Everything on the page must have a purpose. Nothing is random when it comes to publication design. Think about every element and how it relates to your editorial content, target audience, and overall mission. If Professor Strong asks you about an element on the page, such as a caption or a logo, be ready with an explanation.
Don’t settle for your first idea. It might be tempting to wait until the last minute to complete an assignment, but if you can, try not to. When you’re rushing, you’re most likely to go with your first idea, which is probably not your best. Give yourself time to plan and play with multiple ideas. Create and save different versions of the same spread or poster page. Then, compare them side by side. If you have the money in your account, print them out!
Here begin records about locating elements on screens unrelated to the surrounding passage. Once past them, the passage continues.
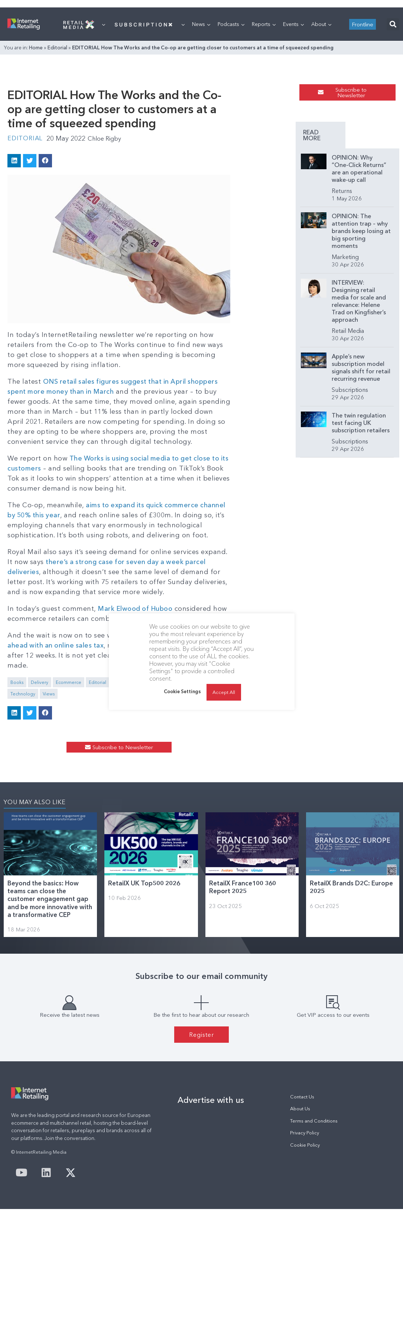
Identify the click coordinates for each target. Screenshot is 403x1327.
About (321, 117)
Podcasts (231, 117)
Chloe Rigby (109, 265)
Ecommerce (68, 768)
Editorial (57, 140)
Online (187, 768)
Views (262, 768)
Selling (209, 768)
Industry (164, 768)
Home (36, 140)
Print your magazine multiple times. As I mentioned in the previous blurb, if you have the money, print your magazine multiple times throughout the semester. This will really help you in the long run. You don’t want any surprises when you print out your final portfolio. Soon enough, you’ll learn that the colors on your screen do not always look as well in print. So, do yourself a favor and print out multiple versions to test color combinations.
This semester I learned…
Publication design involves a lot of planning.
Typefaces can help to convey a certain mood or tone.
There are multiple elements that help to create hierarchy, such as size, color, and weight.